[GIVEN TEXT]

Here is my mea culpa -- I spent far too much time in my past--from the mid 1970s to the late 1990's--promoting libertarianism...

Saturday, January 23, 2016

My credentials - I was once actually paid to be libertarian


From 1978 to 1980, I was employed by the Libertarian Party (LP) at their former office at 1516 P Street in Washington, D.C., and later at their office, combined with the Clark for President Campaign headquarters, on Massachusetts Ave. in D.C. from 1980-81.  I was one of three full-time paid staff at LP Headquarters.  My many jobs at the LP included writing position papers, speaking to local college classes on the LP platform, working with campus libertarian groups,  and In 1978 & ‘79,  coordinating ballot drive campaigns in five states to enable LP candidates to be on the ballot for the 1980 elections.  In 1980 I was a researcher for the Libertarian Party’s Ed Clark for President ticket, bankrolled in large part by David Koch, the LP’s candidate for Vice President. Yes that David Koch, brother of billionaire Charles Koch, who together are currently trying to buy Congress and the Presidency.  They were much lower below the radar back then.


I continued to read about and discuss libertarian ideas for many years afterwards, long after I had left employment with the Libertarian Party.  To my current embarrassment, the last time I voted for a Libertarian Party candidate was as recently as 2000, in Palm Beach County, Florida, no less -- I wasted my vote in what became the epicenter of the Supreme Court coup pushing George W. Bush into the Presidency.    The Bush disaster - launching a multi-trillion dollar war-of-choice against Iraq while cutting taxes and appointing anti-regulation ideologues to NOT watch the banks,  set us up for the largest economic crash since the Great Depression.  Then there was Guantanamo, the institutionalization of torture, the post-Katrina debacle, etc. etc. - it was a huge waterfall of cold water REALITY on this admittedly not-too-bright former libertarian advocate.  The choice is not, as I had often put it, between the “demublican” and “republicrats,” between tweedledum and tweedledee.   Al Gore as President would have profoundly altered, for the better, the outcome of this first decade of the twenty-first century.   Yes there probably would’ve been a 9/11 and a 2008 Great Recession under his watch (It was, after all, the Clinton administration that abolished Glass-Steagall allowing the banks to plunge into an orgy of risky investments).  But for all of his faults, Gore would not have surrounded himself with neoconservatives insisting on attacking Iraq, nor would he have  cut taxes exploding the deficit.

[EXTRACTED INFORMATION]

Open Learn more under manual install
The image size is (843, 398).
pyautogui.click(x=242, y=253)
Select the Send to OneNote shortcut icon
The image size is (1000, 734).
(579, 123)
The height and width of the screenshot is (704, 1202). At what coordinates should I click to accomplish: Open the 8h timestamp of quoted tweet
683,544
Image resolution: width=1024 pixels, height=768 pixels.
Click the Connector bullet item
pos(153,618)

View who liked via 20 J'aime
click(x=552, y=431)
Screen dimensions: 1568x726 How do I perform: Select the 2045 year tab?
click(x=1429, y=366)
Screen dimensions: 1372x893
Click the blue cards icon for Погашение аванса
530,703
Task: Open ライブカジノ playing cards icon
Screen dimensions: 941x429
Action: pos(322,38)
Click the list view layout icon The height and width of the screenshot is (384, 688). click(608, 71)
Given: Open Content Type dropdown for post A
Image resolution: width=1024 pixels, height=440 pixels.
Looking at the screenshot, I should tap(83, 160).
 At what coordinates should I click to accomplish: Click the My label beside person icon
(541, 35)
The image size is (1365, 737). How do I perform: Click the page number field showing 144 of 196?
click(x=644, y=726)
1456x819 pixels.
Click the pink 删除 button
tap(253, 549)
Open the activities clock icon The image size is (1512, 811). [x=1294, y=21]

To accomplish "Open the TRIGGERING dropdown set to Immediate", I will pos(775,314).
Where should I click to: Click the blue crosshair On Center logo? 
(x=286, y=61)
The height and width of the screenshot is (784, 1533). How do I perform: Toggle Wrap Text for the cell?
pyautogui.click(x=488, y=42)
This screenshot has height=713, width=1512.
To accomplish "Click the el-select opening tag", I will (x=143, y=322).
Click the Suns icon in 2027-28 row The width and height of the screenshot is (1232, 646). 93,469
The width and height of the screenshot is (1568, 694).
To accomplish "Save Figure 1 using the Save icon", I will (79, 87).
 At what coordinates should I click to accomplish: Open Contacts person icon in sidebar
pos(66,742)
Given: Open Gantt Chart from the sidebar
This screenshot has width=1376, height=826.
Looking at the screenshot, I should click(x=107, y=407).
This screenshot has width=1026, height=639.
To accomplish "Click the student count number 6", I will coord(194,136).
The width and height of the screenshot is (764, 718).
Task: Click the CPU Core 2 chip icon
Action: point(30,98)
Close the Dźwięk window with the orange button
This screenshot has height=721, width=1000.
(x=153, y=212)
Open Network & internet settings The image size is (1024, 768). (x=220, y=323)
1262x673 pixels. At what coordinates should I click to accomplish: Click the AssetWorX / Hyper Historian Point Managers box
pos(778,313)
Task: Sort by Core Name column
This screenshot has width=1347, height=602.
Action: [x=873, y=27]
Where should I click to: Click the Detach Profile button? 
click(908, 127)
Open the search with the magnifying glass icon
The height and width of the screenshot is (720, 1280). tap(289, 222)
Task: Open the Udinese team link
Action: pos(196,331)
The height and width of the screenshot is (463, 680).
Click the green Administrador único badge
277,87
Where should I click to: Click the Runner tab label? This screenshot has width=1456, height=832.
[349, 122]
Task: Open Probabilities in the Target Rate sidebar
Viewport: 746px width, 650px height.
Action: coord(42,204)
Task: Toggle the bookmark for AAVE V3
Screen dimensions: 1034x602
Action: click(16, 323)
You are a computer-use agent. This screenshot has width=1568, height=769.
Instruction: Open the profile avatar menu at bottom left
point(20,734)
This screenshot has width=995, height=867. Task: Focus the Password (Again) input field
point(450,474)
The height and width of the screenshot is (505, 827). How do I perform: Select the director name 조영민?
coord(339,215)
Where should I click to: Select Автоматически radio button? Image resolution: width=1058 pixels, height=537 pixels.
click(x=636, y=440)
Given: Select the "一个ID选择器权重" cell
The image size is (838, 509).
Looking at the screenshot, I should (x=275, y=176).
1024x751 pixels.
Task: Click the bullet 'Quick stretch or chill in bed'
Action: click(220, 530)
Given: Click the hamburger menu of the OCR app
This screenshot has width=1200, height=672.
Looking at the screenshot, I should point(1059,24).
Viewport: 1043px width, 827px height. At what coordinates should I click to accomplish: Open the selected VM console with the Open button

[WHAT TO DO]
• A. In the post about leaving libertarianism, who was the Libertarian Party's candidate for Vice President on the 1980 Ed Clark ticket?
• B. Continue the post about leaving libertarianism from where it stops.

[OUTPUTS]
• A. David Koch.

• B.
How to bring about a free and prosperous society is still one of my passions.  I had already become disillusioned with radical capitalism, so it was easy to completely jettison that part of my libertarian beliefs.  I realized, finally, that the actual choice before me was supporting democracy and freedom on one hand vs. libertarianism and plutocracy on the other.  I chose democracy, the only real system of government which has actually demonstrated historically that it is capable of preserving freedom and opportunity over many decades.   I held on to my strong support of civil liberties, environmentalist ethics, and a noninterventionist foreign policy.  In other words, I became a liberal progressive.